## PROBLEM STATEMENT
The answer must be a single number, namely how many lines in the entries below contain the string "computer".
· · · ·
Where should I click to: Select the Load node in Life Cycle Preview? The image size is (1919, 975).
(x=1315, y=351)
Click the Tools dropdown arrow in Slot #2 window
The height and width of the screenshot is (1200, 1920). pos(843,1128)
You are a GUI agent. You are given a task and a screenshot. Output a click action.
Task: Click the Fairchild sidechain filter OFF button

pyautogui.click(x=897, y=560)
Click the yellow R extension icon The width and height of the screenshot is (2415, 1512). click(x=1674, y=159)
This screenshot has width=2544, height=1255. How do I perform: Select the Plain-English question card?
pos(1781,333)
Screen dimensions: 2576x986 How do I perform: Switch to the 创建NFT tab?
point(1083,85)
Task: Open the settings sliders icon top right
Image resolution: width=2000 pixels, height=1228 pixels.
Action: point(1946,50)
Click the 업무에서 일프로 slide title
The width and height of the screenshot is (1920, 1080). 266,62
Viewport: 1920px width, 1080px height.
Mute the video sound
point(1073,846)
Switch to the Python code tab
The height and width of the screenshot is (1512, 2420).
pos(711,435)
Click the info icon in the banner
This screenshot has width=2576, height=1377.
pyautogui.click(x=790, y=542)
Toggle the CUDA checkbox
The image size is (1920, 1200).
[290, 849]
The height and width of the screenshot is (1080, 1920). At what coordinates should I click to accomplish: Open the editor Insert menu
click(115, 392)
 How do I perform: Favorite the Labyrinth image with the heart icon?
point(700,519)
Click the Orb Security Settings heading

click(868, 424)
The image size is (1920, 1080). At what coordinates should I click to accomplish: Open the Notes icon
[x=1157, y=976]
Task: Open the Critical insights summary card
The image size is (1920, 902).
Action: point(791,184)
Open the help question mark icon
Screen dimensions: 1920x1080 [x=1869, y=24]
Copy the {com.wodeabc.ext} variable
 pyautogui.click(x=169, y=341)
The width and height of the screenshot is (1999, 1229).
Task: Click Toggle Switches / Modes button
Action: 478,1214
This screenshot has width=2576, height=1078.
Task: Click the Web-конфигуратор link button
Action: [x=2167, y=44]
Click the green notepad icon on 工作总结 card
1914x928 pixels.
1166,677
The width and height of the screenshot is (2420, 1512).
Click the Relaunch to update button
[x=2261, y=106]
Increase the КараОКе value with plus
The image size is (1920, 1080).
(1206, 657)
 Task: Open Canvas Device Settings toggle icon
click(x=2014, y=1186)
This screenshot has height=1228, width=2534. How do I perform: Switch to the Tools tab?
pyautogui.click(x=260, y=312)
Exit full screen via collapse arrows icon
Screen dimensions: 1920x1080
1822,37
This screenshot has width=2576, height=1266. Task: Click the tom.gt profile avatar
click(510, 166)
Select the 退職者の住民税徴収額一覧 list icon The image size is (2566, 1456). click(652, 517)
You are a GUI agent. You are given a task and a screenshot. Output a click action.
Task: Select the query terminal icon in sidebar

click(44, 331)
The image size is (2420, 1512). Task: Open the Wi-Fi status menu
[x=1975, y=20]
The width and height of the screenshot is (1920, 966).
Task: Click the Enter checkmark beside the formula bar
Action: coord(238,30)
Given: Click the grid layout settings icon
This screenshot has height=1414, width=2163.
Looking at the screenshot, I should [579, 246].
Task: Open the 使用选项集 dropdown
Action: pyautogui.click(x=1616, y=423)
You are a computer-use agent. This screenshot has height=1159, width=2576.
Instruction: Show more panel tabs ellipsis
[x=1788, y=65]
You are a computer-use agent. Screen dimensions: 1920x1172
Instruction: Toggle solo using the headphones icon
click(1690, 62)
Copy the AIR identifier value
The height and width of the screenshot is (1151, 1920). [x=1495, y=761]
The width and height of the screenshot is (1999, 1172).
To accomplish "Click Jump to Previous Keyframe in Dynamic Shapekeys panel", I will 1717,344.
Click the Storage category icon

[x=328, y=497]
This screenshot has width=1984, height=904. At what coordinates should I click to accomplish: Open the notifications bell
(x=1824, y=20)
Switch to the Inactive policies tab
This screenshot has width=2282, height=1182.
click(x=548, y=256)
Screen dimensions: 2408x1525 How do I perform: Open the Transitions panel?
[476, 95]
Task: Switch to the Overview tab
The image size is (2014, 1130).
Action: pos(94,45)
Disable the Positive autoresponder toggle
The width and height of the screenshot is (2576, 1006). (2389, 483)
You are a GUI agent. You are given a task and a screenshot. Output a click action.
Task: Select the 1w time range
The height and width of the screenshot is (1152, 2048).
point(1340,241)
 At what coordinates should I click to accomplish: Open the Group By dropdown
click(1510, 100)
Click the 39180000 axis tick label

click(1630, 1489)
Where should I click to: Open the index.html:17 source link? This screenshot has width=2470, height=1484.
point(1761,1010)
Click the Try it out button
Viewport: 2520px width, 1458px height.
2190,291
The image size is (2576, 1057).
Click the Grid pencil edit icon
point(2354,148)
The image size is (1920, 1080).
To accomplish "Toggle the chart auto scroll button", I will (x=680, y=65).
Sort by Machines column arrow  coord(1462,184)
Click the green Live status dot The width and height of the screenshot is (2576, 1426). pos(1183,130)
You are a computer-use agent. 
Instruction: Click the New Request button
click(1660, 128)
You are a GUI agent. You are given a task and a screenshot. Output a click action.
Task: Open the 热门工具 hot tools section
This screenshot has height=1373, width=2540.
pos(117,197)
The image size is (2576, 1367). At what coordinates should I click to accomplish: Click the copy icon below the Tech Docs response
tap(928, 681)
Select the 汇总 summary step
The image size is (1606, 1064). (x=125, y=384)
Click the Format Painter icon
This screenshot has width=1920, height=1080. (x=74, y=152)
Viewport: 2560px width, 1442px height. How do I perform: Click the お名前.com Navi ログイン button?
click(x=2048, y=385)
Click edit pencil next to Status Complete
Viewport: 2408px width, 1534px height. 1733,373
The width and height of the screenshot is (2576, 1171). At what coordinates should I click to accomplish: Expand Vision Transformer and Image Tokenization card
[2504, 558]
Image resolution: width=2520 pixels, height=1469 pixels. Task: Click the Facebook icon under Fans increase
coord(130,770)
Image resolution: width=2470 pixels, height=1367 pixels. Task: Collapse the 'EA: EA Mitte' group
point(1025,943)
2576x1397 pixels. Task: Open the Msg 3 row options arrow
· · · ·
## RESULT
3